A few days later, the service broke, and this time I remembered to run diagnostics from the Tailscale sidecar before rebooting it:

$ docker exec tailscale-sftpgo-sidecar wget -qO- http://127.0.0.1:10080/
wget: can't connect to remote host (127.0.0.1): Connection refused

Connection refused. Not rejected, not timed out. Nothing was listening on port 10080. I checked what was actually bound in the shared network namespace:

$ docker exec tailscale-sftpgo-sidecar netstat -tulpn
Proto  Local Address     State   PID/Program name
tcp    127.0.0.11:34327  LISTEN  -
tcp    0.0.0.0:65416     LISTEN  15/tailscaled

SFTPGo’s ports — WebDAV (10080), HTTP admin (8080), SFTP (2022), FTP (2121) — were all gone. This wasn’t just WebDAV - nothing was listening on any port! Yet the SFTPGo container was reporting as Up, and docker logs showed it happily churning through its event manager loop every ten minutes as though nothing was wrong. The process was alive; the listeners were dead.

Looking at the startup logs from this boot cycle, SFTPGo had initialised all its bindings successfully:

server listener registered, address: [::]:10080 TLS enabled: false
server listener registered, address: [::]:2022
Listening... [::]:2121
server listener registered, address: [::]:8080 TLS enabled: false

And it had been serving WebDAV requests normally — DEVONthink connections are clearly visible in the logs for hours after startup. At some point, all four listeners silently vanished while the main process continued running.

The Cause

I have no idea.

From my understanding, the SFTPGo container doesn’t have its own network stack — it uses the Tailscale sidecar’s. SFTPGo doesn’t error, and has no reason to believe anything is wrong. It appears that after some amount of time it’s listeners simply disappear from under it, leaving the application running but unable to accept connections. This points to a problem below the application layer, and given that SFTPGo was stable before the sidecar, I’d bet the root cause lies there.

The IT Crowd Solution

Since the Tailscale sidecar remains healthy (the node stays on the tailnet and responds to pings even when SFTPGo’s listeners are gone), only the SFTPGo container needs to be restarted. A health check alone isn’t sufficient — Docker health checks mark a container as unhealthy but don’t trigger a restart.

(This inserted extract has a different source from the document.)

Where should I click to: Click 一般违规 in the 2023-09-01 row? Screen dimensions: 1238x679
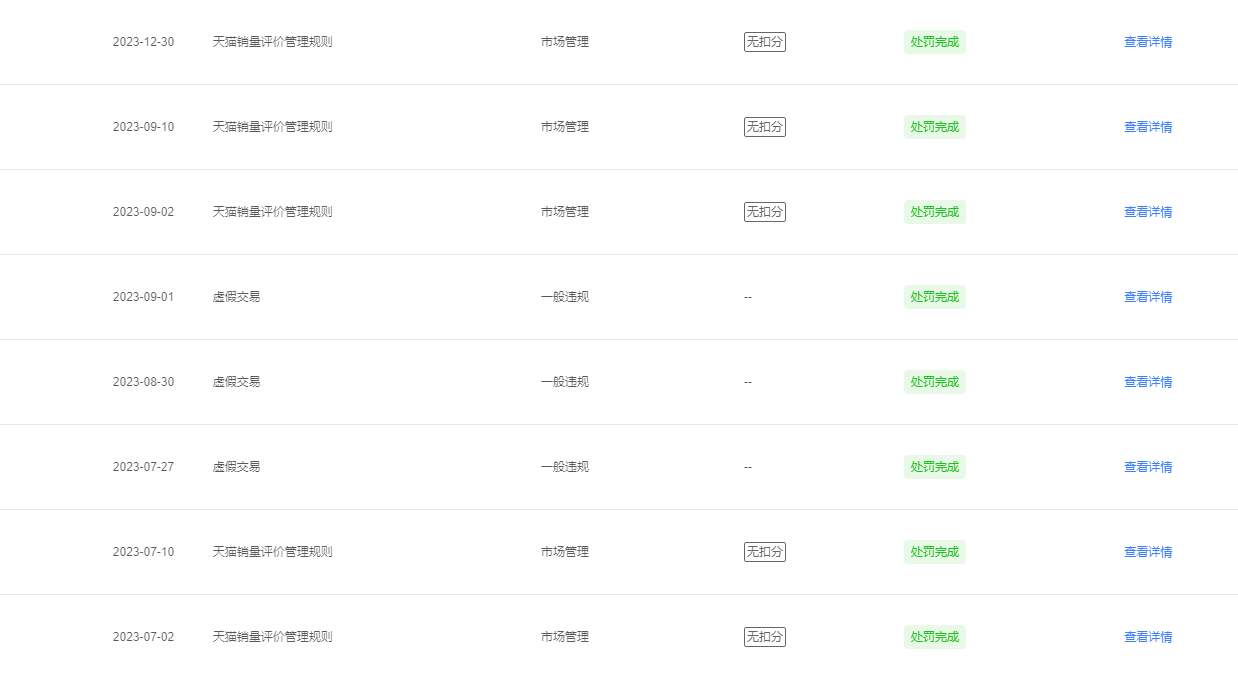pos(565,297)
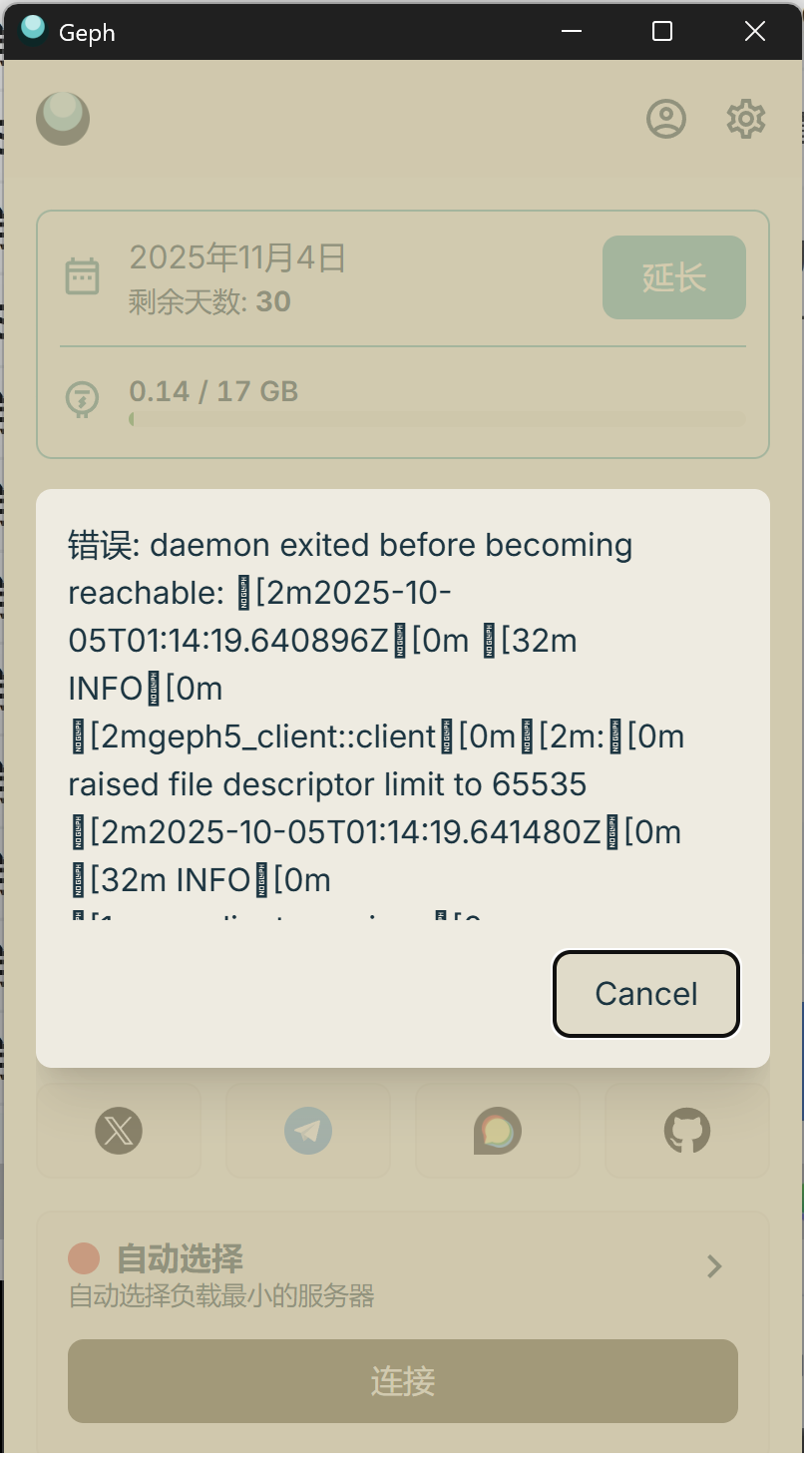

The approach I settled on is to add a monitor container within the same Compose stack that periodically tests whether SFTPGo’s WebDAV port is responding. It gives it one chance, then and restarts the container if it isn’t:

monitor:
  image: docker:cli
  container_name: sftpgo-monitor
  volumes:
    - /var/run/docker.sock:/var/run/docker.sock
  entrypoint: /bin/sh
  command: >
    -c "
    sleep 120;
    while true; do
      sleep 300;
      if docker exec tailscale-sftpgo-sidecar wget -q -O /dev/null
        -T 5 http://127.0.0.1:10080/ 2>&1 | grep -q 'refused'; then
        sleep 30;
        if docker exec tailscale-sftpgo-sidecar wget -q -O /dev/null
          -T 5 http://127.0.0.1:10080/ 2>&1 | grep -q 'refused'; then
          docker restart SFTPGo;
          sleep 120;
        fi;
      fi;
    done
    "
  restart: unless-stopped

The monitor uses docker exec to run wget from inside the Tailscale sidecar container (which, importantly, shares the network namespace and has wget available) against SFTPGo’s WebDAV port. A 401 response means the service is alive; “connection refused” means the listeners have died. A 30-second recheck avoids restarting on transient glitches, and a two-minute cooldown after restart gives SFTPGo time to reinitialise.

It’s not elegant, but it works. It’s also self-contained within the Compose stack, and the overhead of a docker:cli container polling every five minutes is negligible. This has now run for over a month, and I have had no further issues with synchronising either DEVONThink or Zotero.

Lessons

The most interesting aspect of this problem was the mismatch between the container’s reported state and its actual functionality. docker ps showed the container as running; the process was logging normally; no errors appeared anywhere. Failure was only visible when testing the port directly from within the shared network namespace.

If you’re running a similar sidecar architecture and experiencing intermittent 502 errors that resolve with restarts, check what’s actually listening. The container being “up” doesn’t mean the service is serving.